==== STUDY TEXT
Is Web 2.0 Ownable?
It seems that lawyers and marketing drones can make even the greatest of companies pull a boneheaded move. In this case, after coining the term Web 2.0, some jokers over at O’Reilly have decided that they should own the service mark to the term - but only “for conferences.”
To protect the brand we’ve established with our two Web 2.0 Conferences, we’re taking steps to register “Web 2.0” as our service mark, for conferences. It’s a pretty standard business practice. Just as O’Reilly couldn’t decide to launch a LinuxWorld conference, other event producers can’t use “Web 2.0 Conference,” the name of our event.
Of course, O’Reilly has every right to protect a brand they have created. There is an important, salient distinction between “Web 2.0 Conference” and the “LinuxWorld” expo, hinging on whether or not Web 2.0 is a noun or marketing buzz-speak. I am sure there will be no surprise here when I say that I - and probably most of the other geeks out there - believe strongly that the term is a distinct noun, referring to the serendipitous intersection of a collection of technologies that together promote a more advanced web paradigm than the original World Wide Web. So while the O’Reilly gang may have created the term, and so feel justified in claiming rights to the “Web 2.0 Conference,” the banal commodity usage of the term has voided them of any ownership their marketing team might claim.
In short, they picked a terrible name to protect for their conference.
========
==== RECORD SET
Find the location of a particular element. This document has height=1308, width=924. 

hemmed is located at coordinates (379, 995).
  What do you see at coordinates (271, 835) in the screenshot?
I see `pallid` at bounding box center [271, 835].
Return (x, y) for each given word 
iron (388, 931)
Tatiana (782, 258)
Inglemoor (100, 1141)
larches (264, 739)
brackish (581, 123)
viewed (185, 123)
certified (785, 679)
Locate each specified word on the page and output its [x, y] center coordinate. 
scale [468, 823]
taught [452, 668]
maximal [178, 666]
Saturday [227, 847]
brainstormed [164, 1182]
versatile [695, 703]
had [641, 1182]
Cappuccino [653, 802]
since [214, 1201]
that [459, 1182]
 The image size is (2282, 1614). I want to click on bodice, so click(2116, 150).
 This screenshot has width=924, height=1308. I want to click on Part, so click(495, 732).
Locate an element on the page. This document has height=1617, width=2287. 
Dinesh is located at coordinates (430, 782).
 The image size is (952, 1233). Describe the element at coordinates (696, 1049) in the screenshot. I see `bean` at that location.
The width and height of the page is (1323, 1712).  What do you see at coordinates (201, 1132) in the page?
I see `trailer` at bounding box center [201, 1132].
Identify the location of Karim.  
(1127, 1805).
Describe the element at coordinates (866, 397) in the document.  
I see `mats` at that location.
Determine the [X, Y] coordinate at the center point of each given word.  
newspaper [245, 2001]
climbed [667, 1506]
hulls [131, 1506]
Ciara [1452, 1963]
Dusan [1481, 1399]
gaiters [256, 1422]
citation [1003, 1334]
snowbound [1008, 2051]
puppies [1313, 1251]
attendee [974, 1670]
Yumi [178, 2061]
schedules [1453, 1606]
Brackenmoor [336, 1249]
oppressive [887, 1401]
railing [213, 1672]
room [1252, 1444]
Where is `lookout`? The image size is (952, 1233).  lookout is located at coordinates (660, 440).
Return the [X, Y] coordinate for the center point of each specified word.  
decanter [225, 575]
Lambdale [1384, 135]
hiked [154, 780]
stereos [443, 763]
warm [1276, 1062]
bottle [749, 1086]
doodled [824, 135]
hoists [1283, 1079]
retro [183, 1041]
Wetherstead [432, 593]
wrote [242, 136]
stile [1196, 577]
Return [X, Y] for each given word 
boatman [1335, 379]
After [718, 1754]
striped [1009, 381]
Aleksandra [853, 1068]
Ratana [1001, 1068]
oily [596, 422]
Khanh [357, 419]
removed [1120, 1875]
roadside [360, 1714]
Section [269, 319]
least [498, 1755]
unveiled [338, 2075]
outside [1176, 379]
========
> **USING THE INFORMATION**
1. In the post about O'Reilly and the "Web 2.0" service mark, what event could O'Reilly not launch, by the example it gives?
2. Please carry the post on O'Reilly's claim to "Web 2.0" forward from its final sentence.

> **EXERCISE RESPONSES**
1. A LinuxWorld conference.

2.
Why do you think “LinuxWorld” is “LinuxWorld?” The name is memorable, easy to read and associate with their target, and semantically distinct from Linux as an operating system, and World as … well, the world. The conference name “LinuxWorld” is easily protected, but the conference name “Linux Conference” would not be. O’Reilly just needs to come up with a catchier namesake for their conference.
They shouldn’t worry because people will still attend. In droves. The technological good will meticulously built up by O’Reilly over the last dozen years, and their well-deserved reputation for being smart people producing good work, ensures that the conference (whatever they call it) will be a wild success. The only way that won’t happen is if they continue to pursue a legal ownership to the term.
After all, their core market is geeks. Nothing pisses off geeks more than the reek of lawyers and marketing: “It’s a pretty standard business practice.”